Ideas such as diversity, equity, and inclusion - concepts that once seemed like natural features of twenty-first-century public life - suddenly became deeply contested. At the same time, anti-Asian hate crimes following the COVID-19 pandemic exposed how fragile the place of Asian Americans could be in moments of national crisis.
As someone deeply interested in the identity formation of the Korean diaspora, I was also drawn to a broader question: what role, if any, might Korean Americans play in advancing peace on the Korean Peninsula? Given the United States' central role in the unresolved Korean War and the future of the peninsula. I wondered whether greater Korean American representation in government might contribute, however modesty, to that conversation.
For these reasons, I could not ignore the story when I learned that five Korean Americans were running for Congress. What fascinated me most was how different they were from one another. Among them were Trump-supporting Republicans, a biracial Korean Black Democrat, a moderate establishment Democrat, and an LGBTQ progressive. Their political, cultural, and personal difference reflected the diversity - and at times the tensions - within the Korean American community itself. The challenges were numerous.
First, filming during the height of the pandemic required extraordinary caution. Every interview, campaign event, and production decision had implications for the health and safety of our crew, the candidates, and their campaign teams.
Second, there was the challenge of fairness. Whether true neutrality is possible in documentary filmmaking is a larger philosophical question. However, my intention from the outset was not to create a partisan film. Each candidate agreed to participate based on the belief that their story would be told fairly and respectfully. It tried to honor that trust while remaining faithful to the broader narrative and themes the film sought to explore.
What's next for you?
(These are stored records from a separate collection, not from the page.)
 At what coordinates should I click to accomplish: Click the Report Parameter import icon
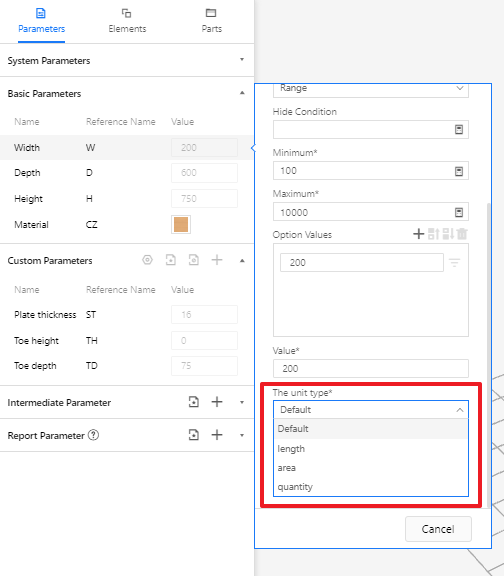[x=194, y=435]
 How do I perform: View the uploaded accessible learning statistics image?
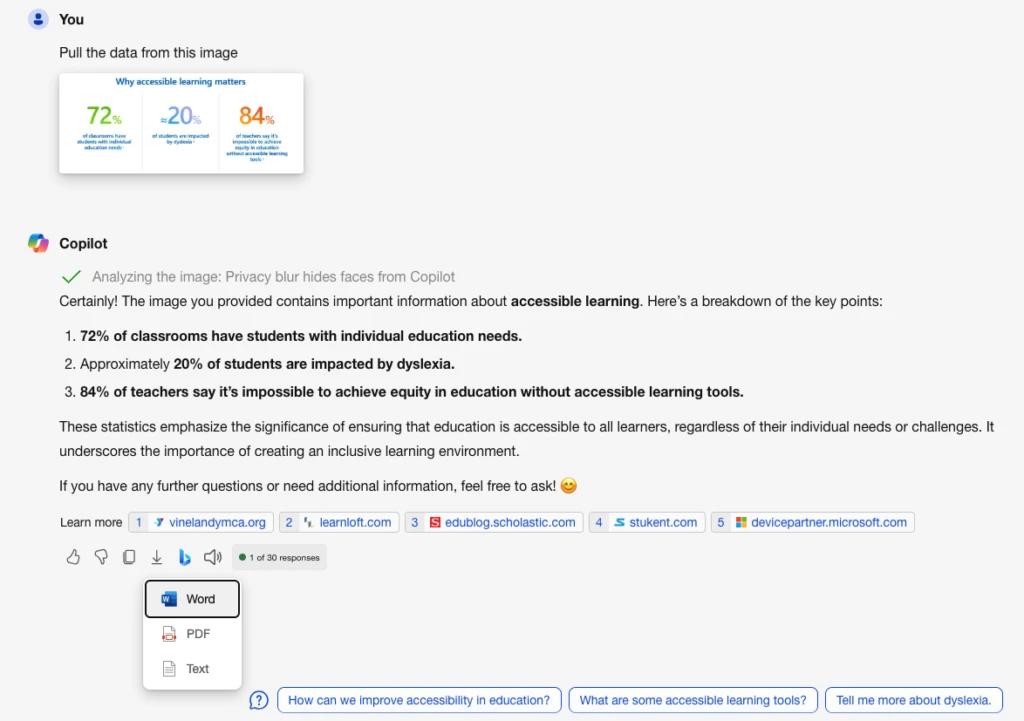(180, 123)
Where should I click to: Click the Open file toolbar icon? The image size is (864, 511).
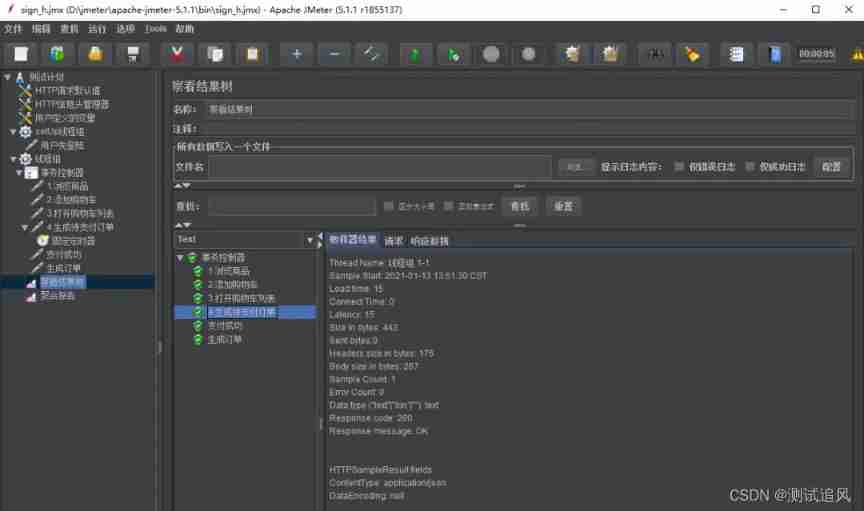(x=95, y=54)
What project are you currently working on?
I am currently working on a documentary about a Korean American doctor couple who have treated children with development disabilities in North Korea since 2007. When all foreign aid workers and visitors were asked to leave North Korea before the COVID-19 pandemic, the couple was forced to relocate to South Korea. Today, they continue searching for a path back to the children and communities they served for many years.
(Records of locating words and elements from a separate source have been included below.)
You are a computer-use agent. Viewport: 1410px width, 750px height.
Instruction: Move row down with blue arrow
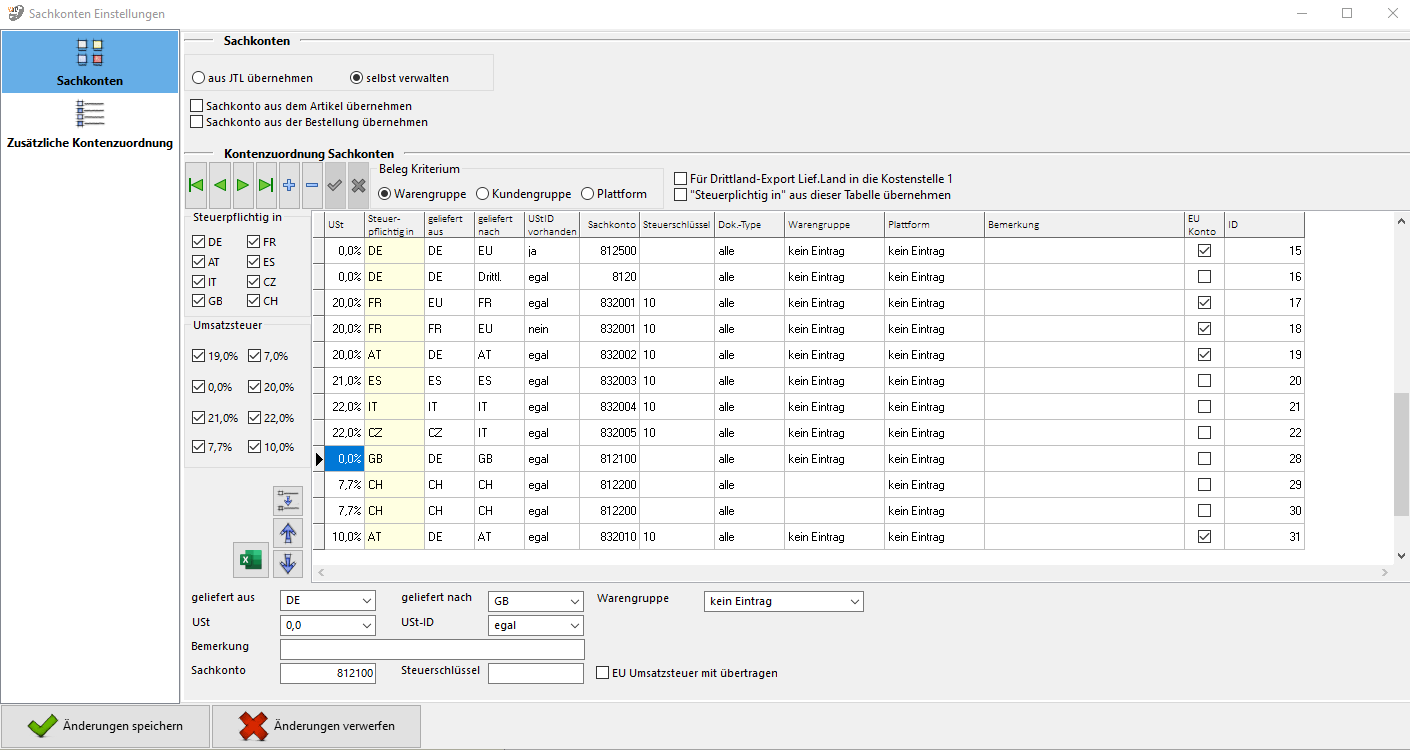[x=288, y=564]
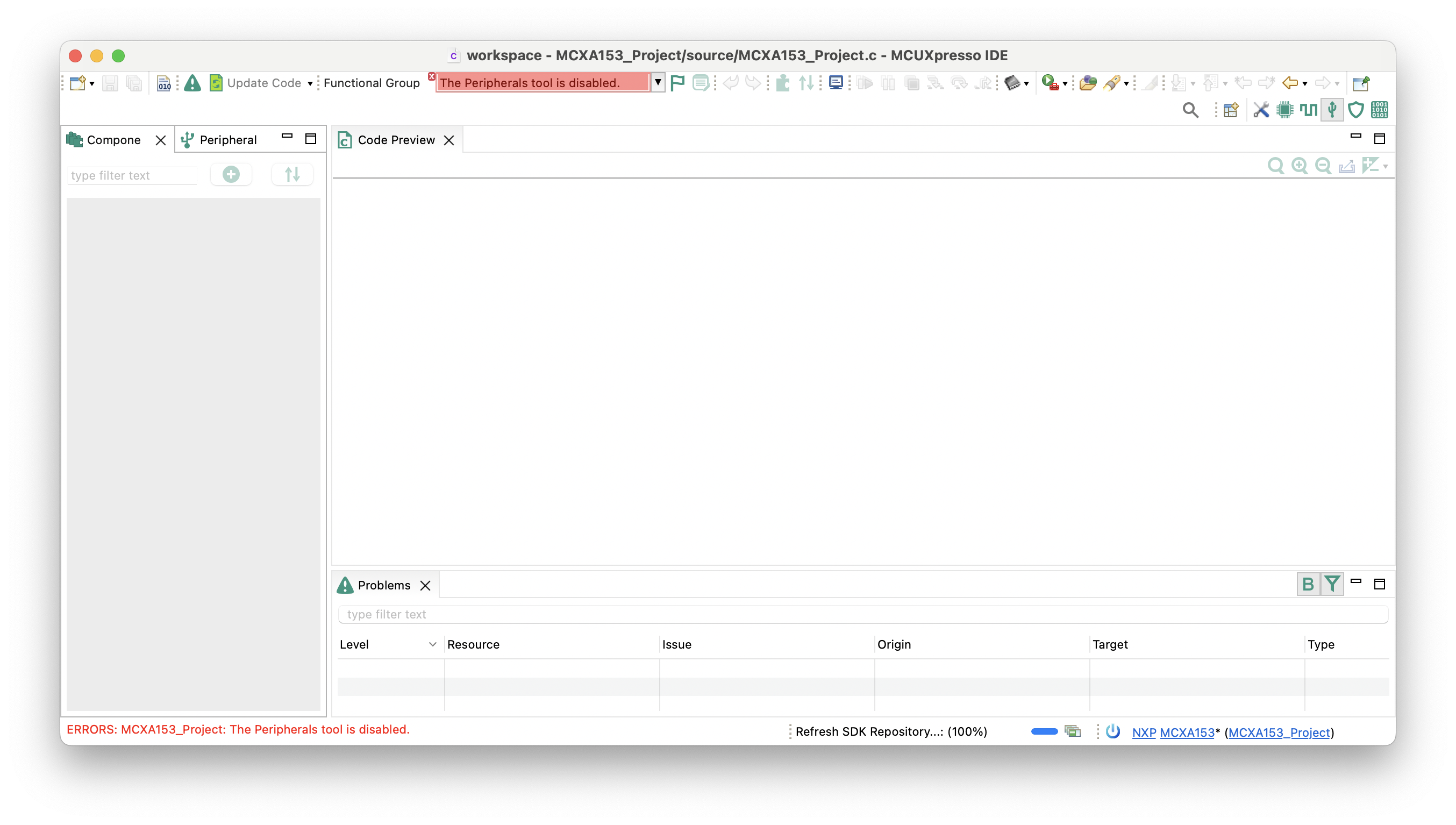Click the Problems filter text field

(x=862, y=614)
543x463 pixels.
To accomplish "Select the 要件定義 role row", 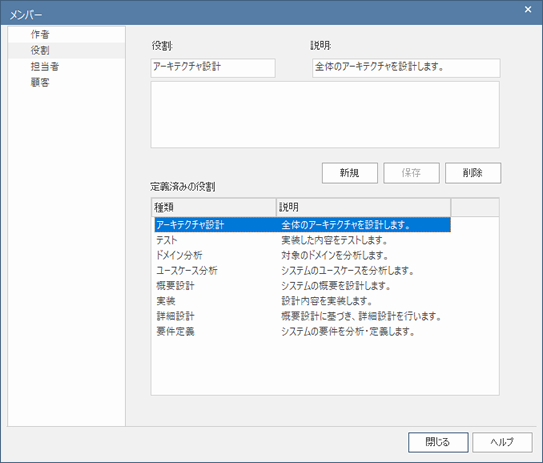I will (302, 331).
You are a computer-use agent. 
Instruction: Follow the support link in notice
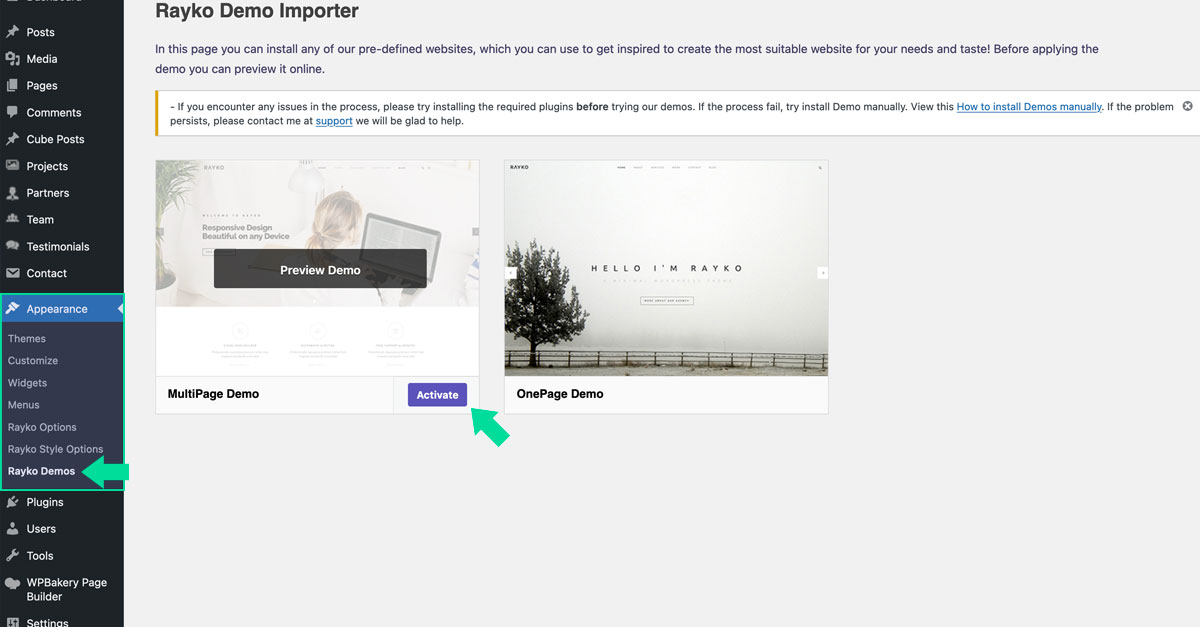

I was drawn to this story because it offers a rare glimpse into North Korea through the eyes of people who have spent nearly two decades caring for some of its most vulnerable citizens. Their work is not at all political. Rather, it is rooted in the simple but radical act of caring for another human being.
At a time when geopolitical tensions continue to rise and public discourse often reduces people to ideological categories, this story reminds us of something easily forgotten: beyond every border and political system, there are human beings with hopes, complexities, and relationships.
In many ways, this project continues a theme that has been present throughout my work. Whether exploring Korean Cubans, Korean American politicians, or humanitarian workers in North Korea, I have been interested in people who exit between worlds and across boundaries. I call this narrative of "diasporic consciousness", which serves as my guiding principle in storytelling.